Teddy Cook is a health promotion specialist, country town romancer, community advocate, annoyer, speaker, educator and is also relentlessly trans. Teddy has worked at ACON since April 2012, and is now the Regional Outreach Development Manager, working with communities across country NSW including from Wollongong to Wilcannia to Wagga, Wodonga and woop woop, covering HIV prevention and support, and LGBTI health priorities. Teddy has participated on a number of NGO boards, is an affiliate member of ASHM, a founding member and current Co-Chair of PASH.tm and head dude of the GRUNT Campaign.
Sally Rugg lead GetUp’s campaign for marriage equality for five years, eventually to victory. Sally’s work played a crucial role in driving the Liberal party to an emergency party room meeting in 2015 to deal with the crescendo of public pressure, in parliament’s rejection of plebiscite legislation in 2016, and in the thumping Yes victory in the 2017 postal survey.
Sally is a regular media spokesperson for LGBTIQ issues, women’s issues and general politics appearing on Sky News, ABC Breakfast, The Project, A Current Affair and The Feed and Triple J’s Hack. Sally is a respected written commentator and is published in The Sydney Morning Herald, The Guardian, Junkee, Vice.

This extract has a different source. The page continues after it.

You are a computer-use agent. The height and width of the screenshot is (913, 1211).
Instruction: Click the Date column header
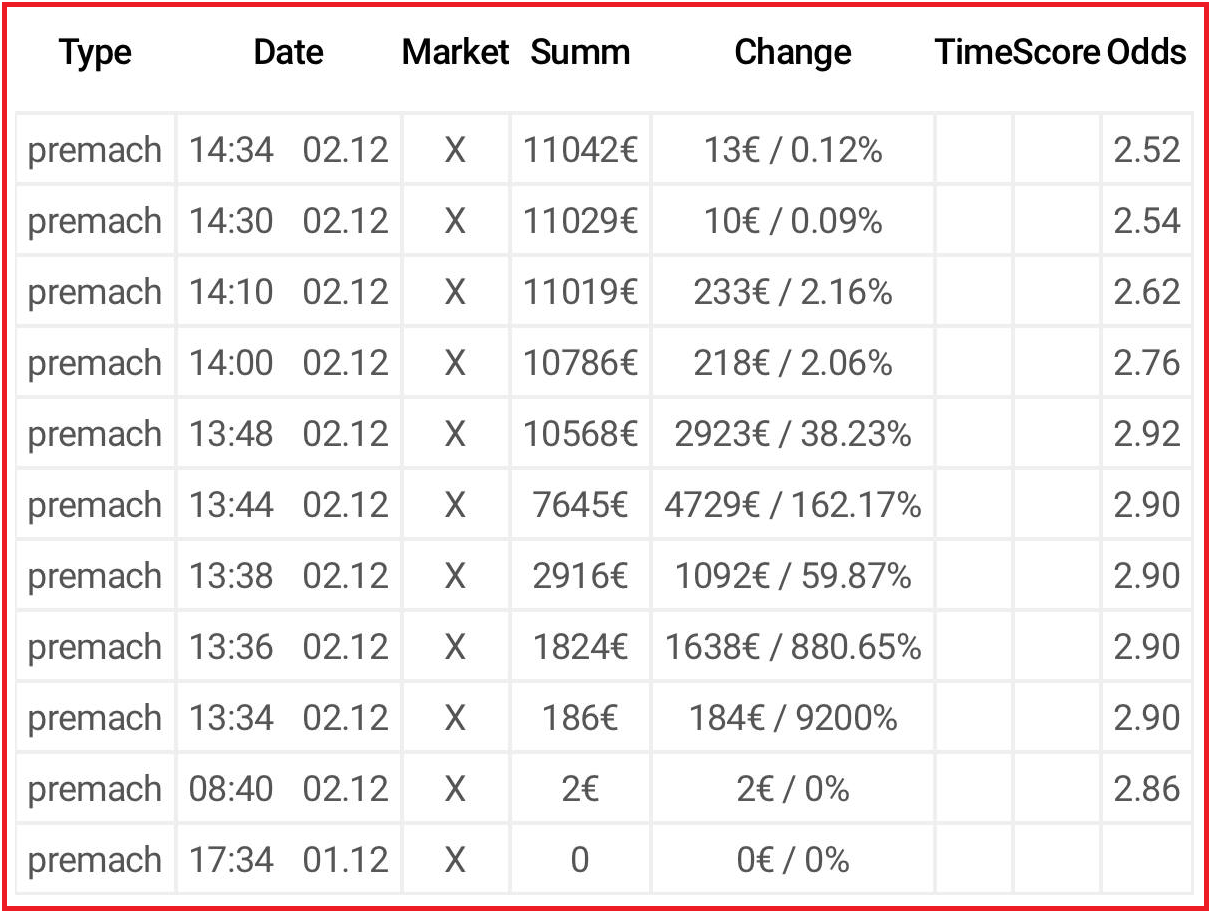click(288, 53)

In 2017, Sally was named among Harper’s Bazaar’s 5 Women of The Year, by Cosmopolitan magazine as one of Australia’s Most Influential LGBTIQ people, ranked first in Mamamia’s Most Powerful LGBTIQ Women list, by Amnesty International’s Top 15 Women Championing Human Rights In Australia and was profiled in Rolling Stone. Sally was awarded the Young Achiever Award at the 2016 Honour Awards, and is currently nominated for Hero Of The Year for the 2018 Australian LGBTI Awards.
Imam Nur Warsame
Imam Nur Warsame is an Imam based in Melbourne. Nur obtained his religious qualifications in Egypt and memorized the Quran in South Africa, and has been active as an Imam in Australia since 2000. Nur is also the founder of Marhaba Inc. an organization that focuses on the welfare of LGBTIQ+ Muslims, as well as a facilitator of workshops and talks to LGBT groups nationally and internationally.
A ticket to Queer Thinking on February 24 will include this panel and the other of the day, Change for All? Feminism and the LGBTQI Movement. Koori Gras’ Speakers Platform will also be on at 11am on February 24, which is free to attend.